As a director, it is important to always keep in mind the possible grounds for director's liability, especially in case of (imminent) bankruptcy. In a previous blog post, the possibility of a director invoking discharges already granted was explained. This blog addresses the special liability in case of bankruptcy, more specifically in the context of fiscal and social debts.

In case of bankruptcy, the liability of a director is not automatically at stake. In addition to the 'normal' grounds for director's liability (see Part 1). However, there is also a special liability in case of bankruptcy.

Under the special liability we understand, among other things, the directors' liability due to:

  • non-payment of payroll withholding taxes, VAT and social security contributions;
  • Obvious gross misconduct; and
  • wrongful trading (i.e. the continuation of a manifestly distressed business).

From the aforementioned enumeration it appears that directors should pay special attention to certain creditors, more specifically the tax authorities and the National Social Security Office (Rijksdienst voor Sociale Zekerheid, RSZ).

The director of a company should be aware that his liability may be jeopardised if tax and social security debts have accumulated within the company. 

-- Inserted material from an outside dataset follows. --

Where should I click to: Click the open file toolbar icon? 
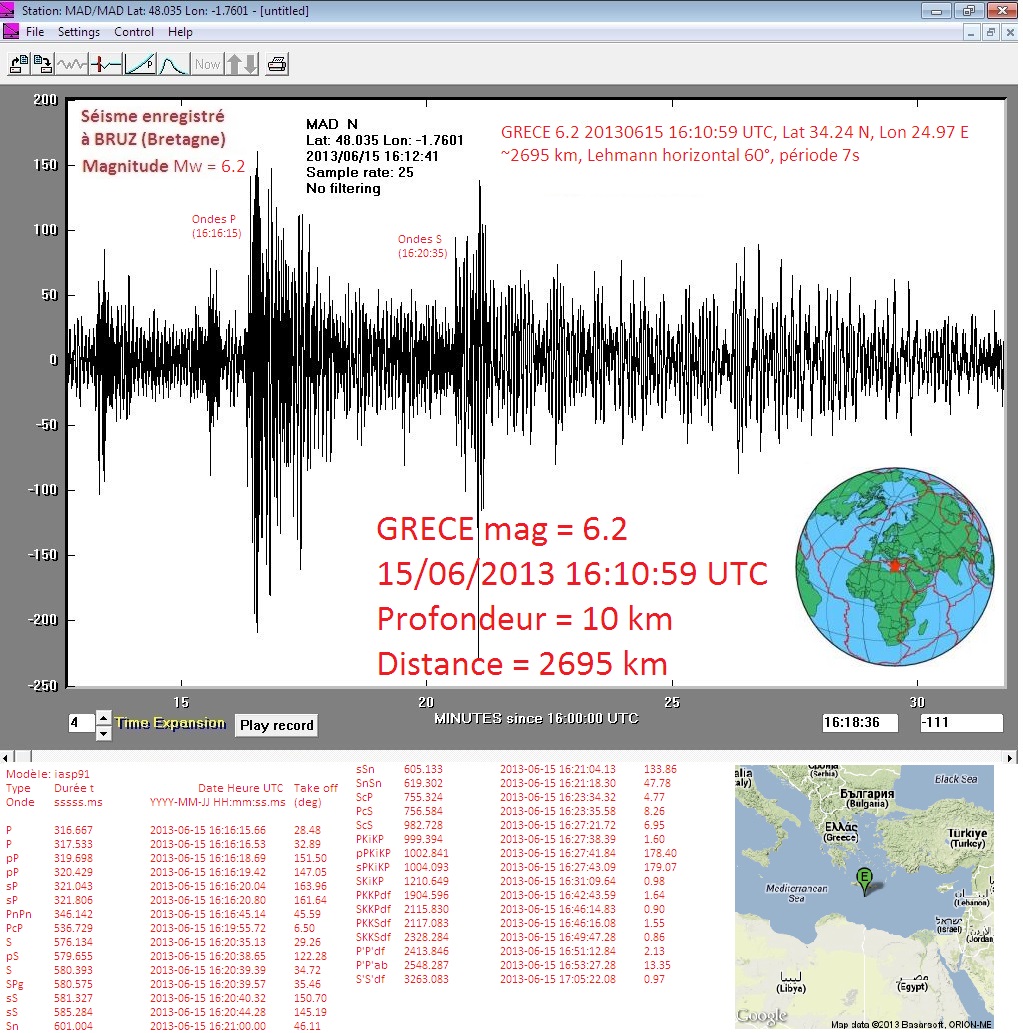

If a company fails to meet its obligation to pay the withholding tax and/or the VAT the company's directors in charge of day-to-day management shall be jointly and severally liable for the payment thereof, insofar as the overdue payment is due to a fault committed by the directors in the management of the company (Section 51 WMGI). This joint and several liability may also be extended to the directors not charged with day-to-day management if it is proven that they have committed a fault which has contributed to the shortcoming.

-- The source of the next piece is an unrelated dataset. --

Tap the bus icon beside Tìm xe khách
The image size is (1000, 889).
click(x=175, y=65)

In principle, it is up to the tax authorities to prove a mistake on the part of the directors. For example, systematic neglect on the part of the tax authorities can be regarded as an error on the part of the director. The legislator has also eased the burden of proof on the tax authorities by providing for a presumption of fault on the part of the director(s) when:

  • at least three overdue payment instalments within one year for a monthly payer; or
  • at least two expired payment periods within one year for a quarterly payer.  

This presumption is rebuttable, however, if the director can prove that the non-payment is not due to a mistake he made. For example, the director can prove that the non-payment is the consequence of the failure of a major client, which resulted in a liquidity problem. It is also important to note that the tax authorities may not only invoke this ground for liability in the context of a bankruptcy, but also outside the context of bankruptcy.

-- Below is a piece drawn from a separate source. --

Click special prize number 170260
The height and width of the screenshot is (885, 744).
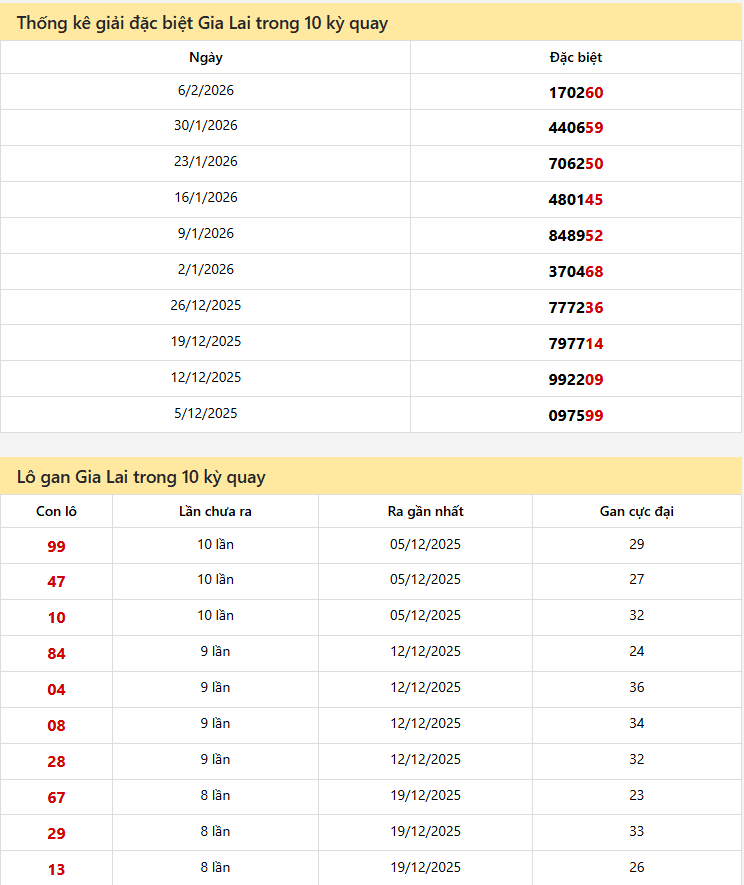tap(576, 92)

If the company has debts to the National Social Security Office at the time of the bankruptcy, the liability scheme provided for by the legislator is more far-reaching (section XX.226 WER). Whereas the presumption of liability for withholding tax and VAT is rebuttable, in the case of arrears in the payment of taxes there is no presumption of liability. social contributions objective liability if certain conditions are met. This means that the directors in question are liable without the NSSO having to prove that they made a mistake.

Specifically, the director of a bankrupt company is liable if, in addition to the bankruptcy in question, he is also involved in at least two bankruptcies or liquidations in which social security contributions remained unpaid in the five years preceding the bankruptcy.

As a result, the director will be ordered to pay all or part of the social security contributions due at the time of the bankruptcy order, as well as interest. The judge is free to decide whether or not to order the director to pay the entire amount of the contributions owed. In this way, the judge can, for example, take into account the good faith of the directors.

In view of the potential, personal financial consequences of these grounds for liability, it is very important that, in the event of money problems within the company or in the framework of an impending bankruptcy, directors pay sufficient attention to the social and tax debts to be paid.

Directors' liability due to obvious gross negligence and wrongful trading will be dealt with in a later blog (part 3).